Hmmm kind of reminds me of some of the bailout and mortgage re-engineering that’s going one…

And people wonder why “Strategic Defaults” are happening… ;)

david M
david M
14 years ago

I just realized an oversite in my thinking – did your friends happen to sell houses after they got married?

If yes, this may be the reason their taxes went up. Say they sold a house that had $16,000 in interest deductions and $4,000 in property taxes, if they are in the 25% tax bracket there taxes would go up by $5,000.

To me, this is not due to the “Sexist Government” and I think they should be happy to have paid $5,000 extra in taxes. Why, because they have $15,000 extra even after paying $5,000 more in taxes.

I’m sure MANY people will think my logic is CRAZY – that’s okay I already realize that!

david m
david m
14 years ago

@ admin

Absolutely I do NOT think they lied.
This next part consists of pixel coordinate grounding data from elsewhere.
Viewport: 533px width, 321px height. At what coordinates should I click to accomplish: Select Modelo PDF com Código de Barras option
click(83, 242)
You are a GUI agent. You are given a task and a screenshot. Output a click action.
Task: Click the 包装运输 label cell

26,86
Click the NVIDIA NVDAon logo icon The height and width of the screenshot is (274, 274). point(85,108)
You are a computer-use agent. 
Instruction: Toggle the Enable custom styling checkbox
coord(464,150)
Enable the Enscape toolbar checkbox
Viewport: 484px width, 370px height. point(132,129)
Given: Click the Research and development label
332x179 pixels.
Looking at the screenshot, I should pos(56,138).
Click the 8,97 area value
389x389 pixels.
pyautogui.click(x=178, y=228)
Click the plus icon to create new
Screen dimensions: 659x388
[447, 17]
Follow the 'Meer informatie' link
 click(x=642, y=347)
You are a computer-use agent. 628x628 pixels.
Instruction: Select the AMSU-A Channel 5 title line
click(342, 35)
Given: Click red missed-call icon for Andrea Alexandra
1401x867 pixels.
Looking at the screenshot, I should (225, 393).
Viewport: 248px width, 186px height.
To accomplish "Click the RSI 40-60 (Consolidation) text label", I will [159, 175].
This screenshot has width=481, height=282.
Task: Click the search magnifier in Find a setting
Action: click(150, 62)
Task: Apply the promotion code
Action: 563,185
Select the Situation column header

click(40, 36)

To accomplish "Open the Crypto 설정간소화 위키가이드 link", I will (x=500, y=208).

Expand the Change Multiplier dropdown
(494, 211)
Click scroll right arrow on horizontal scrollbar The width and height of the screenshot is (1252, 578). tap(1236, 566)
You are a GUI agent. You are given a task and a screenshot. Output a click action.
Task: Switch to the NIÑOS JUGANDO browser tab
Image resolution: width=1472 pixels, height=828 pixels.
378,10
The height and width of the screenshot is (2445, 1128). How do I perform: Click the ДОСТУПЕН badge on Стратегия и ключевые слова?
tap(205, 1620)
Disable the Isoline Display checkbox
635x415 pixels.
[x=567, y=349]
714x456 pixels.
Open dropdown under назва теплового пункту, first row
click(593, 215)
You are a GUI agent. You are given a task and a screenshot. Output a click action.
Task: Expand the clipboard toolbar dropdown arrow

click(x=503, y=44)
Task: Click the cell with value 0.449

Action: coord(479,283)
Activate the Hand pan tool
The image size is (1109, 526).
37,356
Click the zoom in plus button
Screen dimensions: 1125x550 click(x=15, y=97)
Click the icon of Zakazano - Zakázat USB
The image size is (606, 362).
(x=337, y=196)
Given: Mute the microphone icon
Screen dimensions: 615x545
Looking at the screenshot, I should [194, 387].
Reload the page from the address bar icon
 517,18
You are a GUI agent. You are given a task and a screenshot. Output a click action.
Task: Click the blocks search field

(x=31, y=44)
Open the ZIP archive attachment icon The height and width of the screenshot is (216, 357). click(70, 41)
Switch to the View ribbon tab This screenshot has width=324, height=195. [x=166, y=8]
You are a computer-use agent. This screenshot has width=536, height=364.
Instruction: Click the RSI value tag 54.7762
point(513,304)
I just think they were mistaken.

I doubt they actually took the time to look the time to compare and see that there tax liability was $3,000 to $25,000 higher.

Of course I could be wrong – I do not know your friends.

Kosmo @ The Casual Observer
Kosmo @ The Casual Observer
14 years ago

“You think all 5 of my friends lied to me?”

Lied? No.

Representative sample? Perhaps not.

If the couples had similar incomes, they’ll hit the marriage penalty. If they have very different incomes – regardless of who makes more – they’ll get the marriage bonus, as the high earner gets dragged down to a lower bracket.
.-= Kosmo @ The Casual Observer´s last blog ..What’s Going On? =-.

Charlie
Charlie
14 years ago

I wonder if this is why more and more celebrity couples are staying together long term but not actually getting married. Tax laws bite

LeanLifeCoach
14 years ago

Great thread of comments! OK, so the tax regulations are archaic, we have consensus. The government being sexist? No doubt when the rules were written we had sexists running the country but the regs probably made a lot more sense back when successful women were not the norm. Today we might still have sexists leaders but they are simply incapable to getting anything of significance done unless it is spending more.

Why aren’t more people up in arms… hmmm, Could it be that something like half the country pays little or no taxes. They don’t care if the wealthy pay but would certainly be vocal of the wealthy were up for a reduction in their tax liability?
.-= LeanLifeCoach´s last blog ..Combat The Closing Techniques – The Puppy Dog Close =-.

Geek
Geek
14 years ago

@ FinEngr
Possibly kids would make it worth it, though I haven’t looked into that as they’re not on my list of interests or hobbies in the next few years. But I think the deduction per kid is the same whichever way you file. So ideally, the higher earning partner could deduct the kids in a non-married situation.
However if me or my fella were in the hospital, or owned a lot of things together, or had other such things to worry about, we’d need a “guaranteed relative” which is what marriage provides, per SameSex-Marriage argument above that @ fredct already responded to. Luckily his parents are still alive and could sign over a lot of responsibility and visiting rights if necessary.*

@ admin
BTW “successfuly highly paid men” was snark. The social conditioning is so deep that we don’t even realize sometimes though :)

*Could become moot as he’s seriously considering his own business and we’d need to get married for health benefits, etc, similar to other posters here.

david M
david M
14 years ago

@ admin

To Admin,

I’m happy you responded and this was from the heart.

However, I wonder if you friends are correct – that is, did they really pay more in tax on their combined income than they would have had they filed separately? And if yes, were the numbers really $3 to $25 thousand?

I believe the answer to my questions is most likely, No and No.

What people believe regarding taxes and REALITY are often VERY different.

For example, I heard a recent poll and the results were that almost everyone thought their taxes went up under President Obama. However, the truth is almost EVERYONE’s taxes went down.